La ratonera prodigiosa
UN ASEDIO FEROZ Y LA EXCELSA SINFONÍA QUE INSPIRÓ
Aunque todo el frente oriental de la Segunda Guerra Mundial se significó por sus salvajadas, el invierno de 1941-42 fue especialmente atroz en Leningrado. La actual San Petersburgo tomó conciencia cabal de ello en la primavera, cuando “la nieve empezó a derretirse, dejando al descubierto los cadáveres”. Un clarinetista recuerda cómo emergieron “piernas amputadas a las que les faltaban trozos de carne”, así como “cuerpos con los pechos cortados”. El móvil tras estas y otras macabras mutilaciones lo explica una oboísta a la que una vecina acudió desesperada en busca de refugio: “Su marido estaba intentando matarla para comérsela”. En efecto, la ciudad soviética más intelectual y refinada, la antigua capital de los zares, había sobrevivido en parte gracias al canibalismo.
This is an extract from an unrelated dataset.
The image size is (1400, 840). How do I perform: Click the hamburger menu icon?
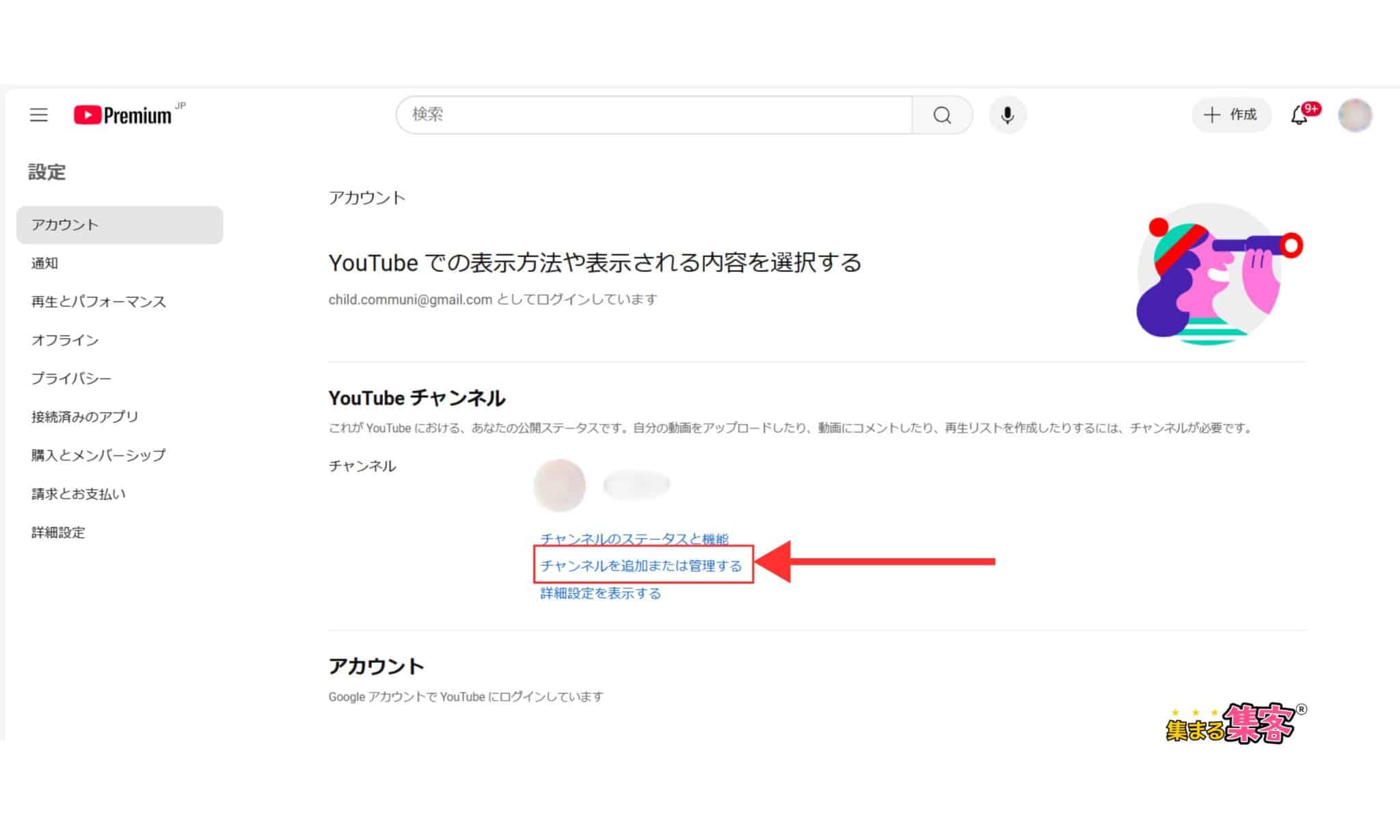pyautogui.click(x=38, y=115)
Se debió a un contexto no menos horripilante. Hitler había ordenado que Leningrado desapareciera de la faz de la tierra. Así, tuvo cabida de septiembre de 1941 a enero de 1944 un cerco cuya artillería se ensañó con los lugares más concurridos, desde paradas de tranvía a teatros y cafés. De esos 900 días demenciales, lo peor ocurrió aquel primer invierno, antes de abrirse vías que relajaran el bloqueo. En apenas tres meses perecieron 250.000 personas a causa del hambre, los bombardeos y las temperaturas de -28 ºC. Paradójica y desquiciadamente, Stalin continuó entretanto con sus cruentas purgas de disidentes reales e imaginarios.
Decir callando
Fue justamente para evitarlas que un compositor local, Dmitri Shostakóvich, comenzó a crear en pleno asedio una sinfonía para congraciarse con el régimen. Esta, la séptima del autor, bautizada Leningrado, no solo le salvó la vida cuando peligraba por sus obras anteriores. También se convirtió en un canto, aclamado al instante y aún hoy sobrecogedor, a la heroica resistencia de sus compatriotas, oficialmente frente a la invasión alemana y oficiosamente frente al terror estalinista. Historiador por formación y periodista de profesión, el inglés Brian Moynahan, largamente corresponsal en Rusia, trenza con múltiples anécdotas y testimonios esta crónica al alimón del sitio y la sinfonía, que culmina en el estreno de la obra en condiciones infrahumanas dentro de la capital cercada. Destaca la objetividad del ensayo pese a su dramatismo, patente, por ejemplo, en un retrato de Shostakóvich cargado de claroscuros.